> [Instructions for the task]
Rewrite every line of the material, requests included, adding 34 to each number in the coordinate answers, and leave the picture out.

> [Supplied data]
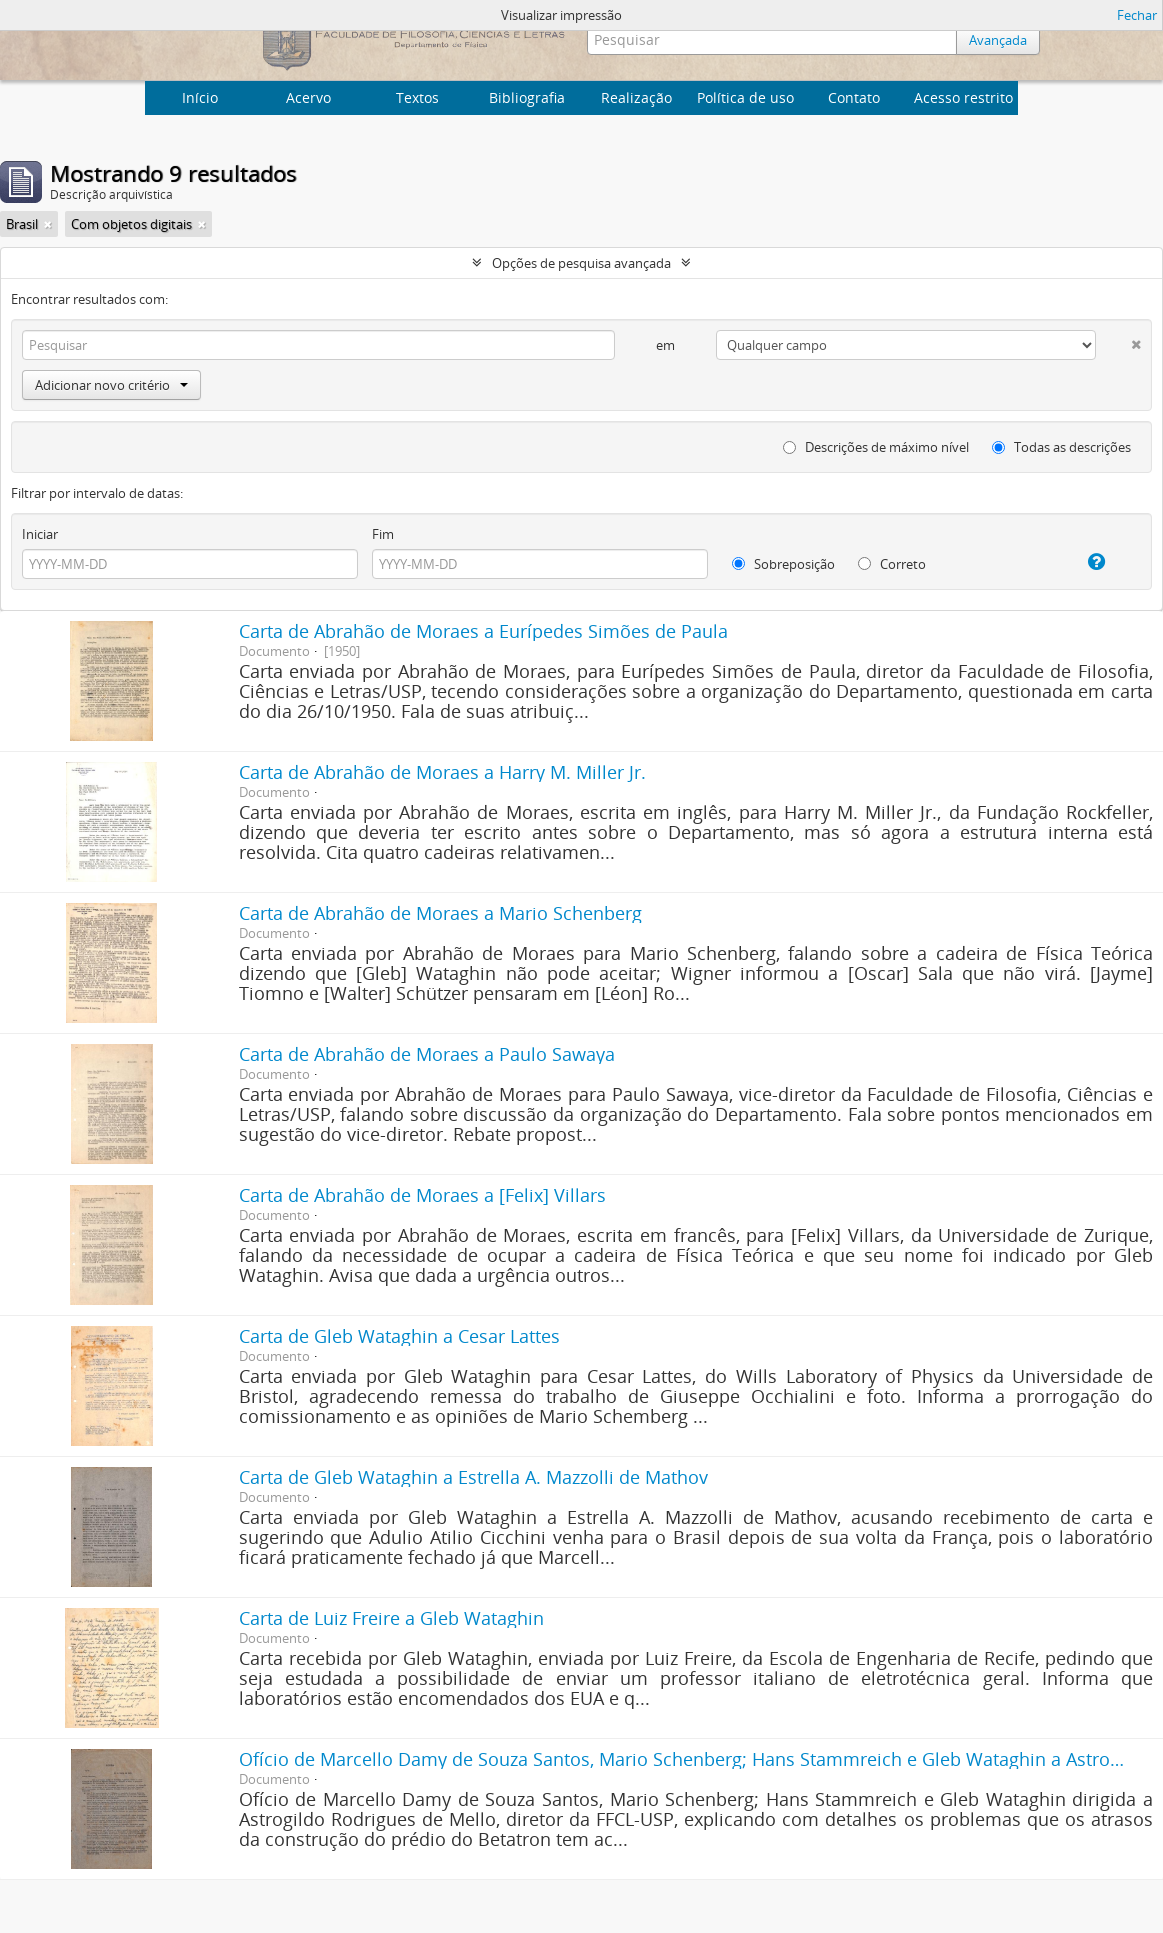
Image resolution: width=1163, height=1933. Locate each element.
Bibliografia (527, 97)
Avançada (998, 40)
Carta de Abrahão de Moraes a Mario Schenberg (440, 913)
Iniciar (40, 534)
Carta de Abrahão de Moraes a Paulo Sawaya (427, 1054)
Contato (854, 97)
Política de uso (745, 97)
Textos (417, 97)
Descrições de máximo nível (876, 447)
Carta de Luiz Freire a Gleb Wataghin (391, 1618)
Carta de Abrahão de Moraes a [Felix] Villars (422, 1195)
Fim (383, 534)
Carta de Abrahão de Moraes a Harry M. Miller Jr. (442, 772)
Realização (636, 97)
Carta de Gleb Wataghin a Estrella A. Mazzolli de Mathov (473, 1477)
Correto (892, 564)
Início (200, 97)
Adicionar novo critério (111, 385)
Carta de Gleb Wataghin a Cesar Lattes (399, 1336)
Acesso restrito (963, 97)
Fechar (1137, 15)
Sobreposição (783, 564)
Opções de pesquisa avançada (581, 263)
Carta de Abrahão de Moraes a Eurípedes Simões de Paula (483, 631)
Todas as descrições (1061, 447)
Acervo (308, 97)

> [Expected output]
Image resolution: width=1163, height=1933. Locate each element.
Bibliografia (561, 131)
Avançada (1032, 74)
Carta de Abrahão de Moraes a Mario Schenberg (474, 947)
Iniciar (74, 568)
Carta de Abrahão de Moraes a Paulo Sawaya (461, 1088)
Contato (888, 131)
Política de uso (779, 131)
Textos (451, 131)
Descrições de máximo nível (910, 481)
Carta de Luiz Freire a Gleb Wataghin (425, 1652)
Carta de Abrahão de Moraes a [Felix] Villars (456, 1229)
Fim (417, 568)
Carta de Abrahão de Moraes a Harry M. Miller Jr. (476, 806)
Realização (670, 131)
Carta de Gleb Wataghin a Estrella A. Mazzolli de Mathov (507, 1511)
Correto (926, 598)
Início (234, 131)
Adicionar novo critério (145, 419)
Carta de Gleb Wataghin a Cesar Lattes (433, 1370)
Acesso restrito (997, 131)
Fechar (1171, 49)
Sobreposição (817, 598)
Opções de pesquisa avançada (615, 297)
Carta de Abrahão de Moraes a Eurípedes Simões de Paula (517, 665)
Todas as descrições (1095, 481)
Acervo (342, 131)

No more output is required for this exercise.